Exercise data
*** Begin section ***
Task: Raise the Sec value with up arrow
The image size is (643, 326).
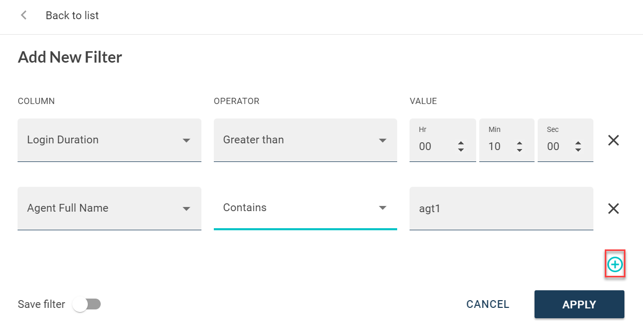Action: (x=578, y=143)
*** End section ***
*** Begin section ***
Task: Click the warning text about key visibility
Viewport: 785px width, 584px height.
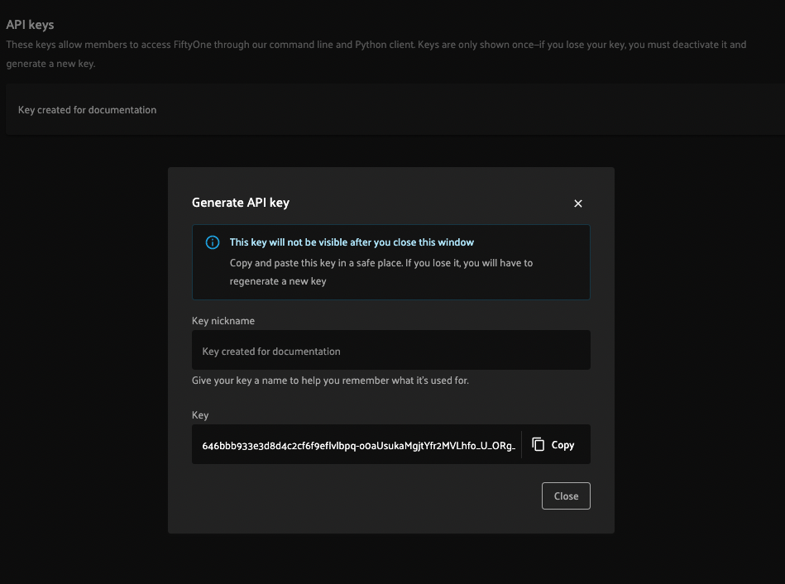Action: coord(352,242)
*** End section ***
Your objective
The answer must be every line of the data that holds the word "Task".

Written reply
Task: Raise the Sec value with up arrow
Task: Click the warning text about key visibility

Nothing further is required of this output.